**DOCUMENT EXCERPT**:
==========

Why I’m Spending a Year Living With a Community of Nuns

Vocation was described by Frederick Buechner as the place where our deep joy meets the world’s deep need. In a few days, I’ll be attempting to find my own sense of calling by spending 12 months living with the Order of the Holy Paraclete, a community of nuns at St Hilda’s Priory in Whitby. Often seen in the UK as a fading preserve of elderly Roman Catholics, religious community is, on the contrary, alive and well in the Anglican Communion. One does not need to take permanent vows in order to engage with community living: one of the key tenets of most orders is hospitality, and that offer of hospitality, coupled with the rhythm of prayer and work, is there for us all to share in.

I can’t explain why I feel called to this this year. Reeling off stock responses about peace and quiet, simplicity, and finding oneself can ring hollow, but sometimes they’re clichés because they’re true. Like many other communities, the Order of the Holy Paraclete places a high value on silence; it is in silence that we hear that still small voice of calm which is from God. I live in the middle of a city, and as such, my life is busy and noisy. I listen to podcasts while I fall asleep; I have the radio on while I’m reading a book; I listen to music while I cook. Being plunged into long periods of silence will probably be uncomfortable at first, but it seems to have worked wonders for a multitude of people over several millennia - why shouldn’t it work now?

I’m sure I, like many others, have lots of misconceptions about what life in religious community is really like. I’m sure that a large part of me romanticises convent life; my timetable, in keeping with the Benedictine spirituality at the heart of St Hilda’s Priory, balances contemplation with more manual labour. Both of these are challenging in their own ways, and part of the reason I want to do this year is to dispel the notion in my mind and the minds of many others that religious community is an easy choice.

==========

**DATA FOR ANALYSIS**:
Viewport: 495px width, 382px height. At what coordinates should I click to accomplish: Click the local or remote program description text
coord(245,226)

==========

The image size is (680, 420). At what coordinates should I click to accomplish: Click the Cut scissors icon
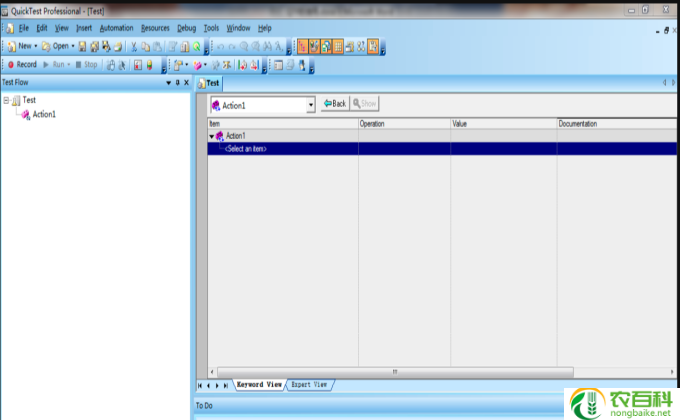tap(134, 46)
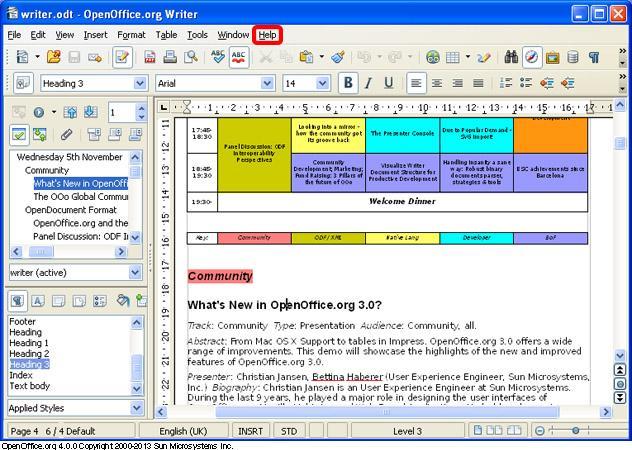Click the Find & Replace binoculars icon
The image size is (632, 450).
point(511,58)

==========

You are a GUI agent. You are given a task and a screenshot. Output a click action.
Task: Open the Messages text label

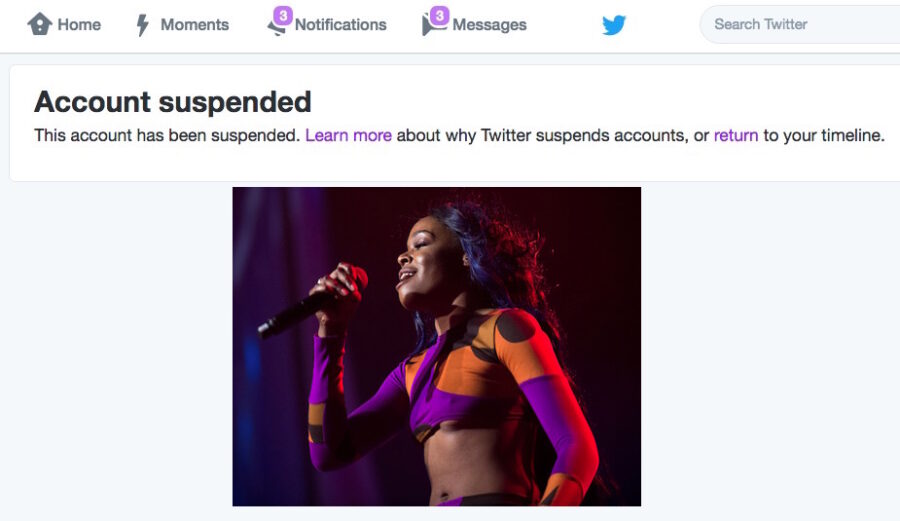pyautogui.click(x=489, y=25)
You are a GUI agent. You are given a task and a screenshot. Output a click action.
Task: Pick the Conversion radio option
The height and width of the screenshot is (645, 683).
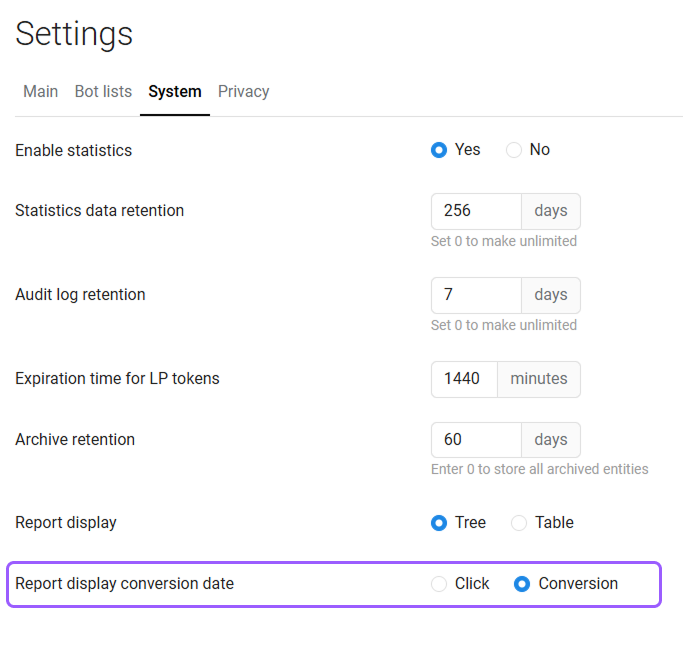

==========

**REQUIRED WORK**:
1 > Reproduce the part of the text about living with nuns starting with "I can’t explain" and going on through "it work now?".
2 > Carry on with the text about living with a community of nuns from the point where it stops.
The entries were taken from a different source than the text about living with a community of nuns.

**YOUR WRITTEN ANSWERS**:
1 >
I can’t explain why I feel called to this this year. Reeling off stock responses about peace and quiet, simplicity, and finding oneself can ring hollow, but sometimes they’re clichés because they’re true. Like many other communities, the Order of the Holy Paraclete places a high value on silence; it is in silence that we hear that still small voice of calm which is from God. I live in the middle of a city, and as such, my life is busy and noisy. I listen to podcasts while I fall asleep; I have the radio on while I’m reading a book; I listen to music while I cook. Being plunged into long periods of silence will probably be uncomfortable at first, but it seems to have worked wonders for a multitude of people over several millennia - why shouldn’t it work now?

2 >
It is, however, easy to lose sight, amidst the last minute packing and emotional goodbyes, of what exactly I’m doing by taking this step into a new and unknown world. This year, for me, is more than anything about saying yes to God in a way I never have before. It’s about placing myself entirely in God’s hands, leaving behind a life that I know and love to spend a year living and working entirely in the name of Jesus. I admire people who can do this by living ‘secular’ lives, but I haven’t done too well at that so far.

So, this year, I will be getting rid of earthly distraction. No more lunches out with friends several times a week, or buying pretty dresses on a whim. No more sleeping in when I feel like it, or skipping church because I can’t be bothered.  As Thomas Merton puts it, a religious is one who gives up everything in order to gain everything: I pray that, by making these small sacrifices for a year, God will allow me to share in that gain.